(DATA LINES):
══════════════════════════════

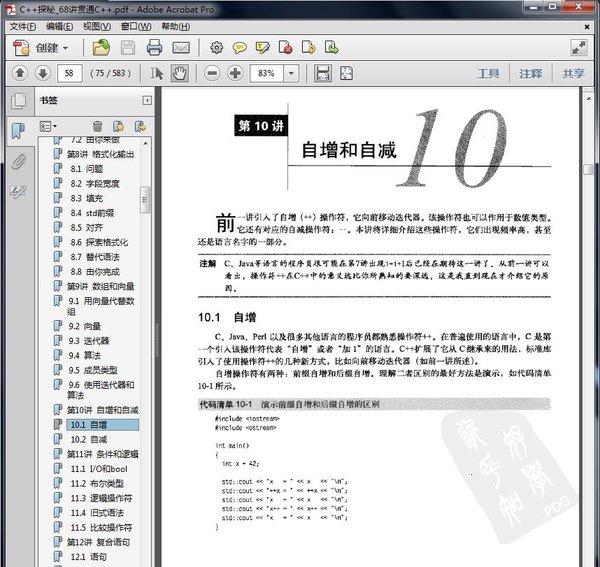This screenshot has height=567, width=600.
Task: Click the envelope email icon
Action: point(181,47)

══════════════════════════════

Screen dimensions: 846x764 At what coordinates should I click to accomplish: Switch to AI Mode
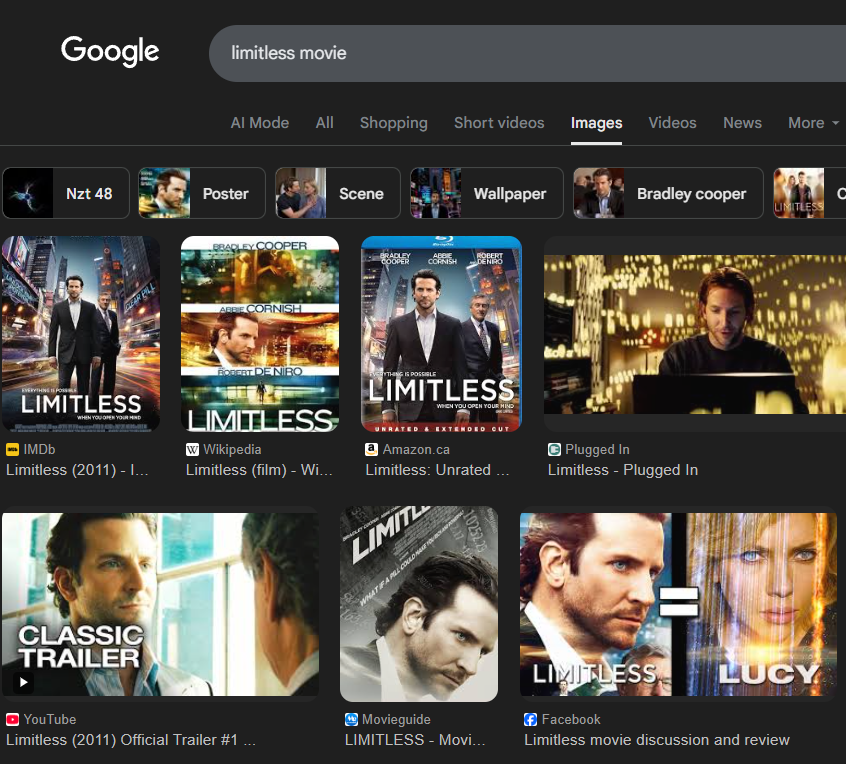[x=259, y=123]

══════════════════════════════

(PROMPT):
Lay out the stretch of records from the line containing "Screen dimensions: 846x764" through the line containing "[x=259, y=123]" as a two-column CSV with columns named request and answer, one row per record, each value in a single quoted field with line breaks replaced by spaces. Omit the pictures.

(REPLY TO THE EXERCISE):
request,answer
"Screen dimensions: 846x764 At what coordinates should I click to accomplish: Switch to AI Mode","[x=259, y=123]"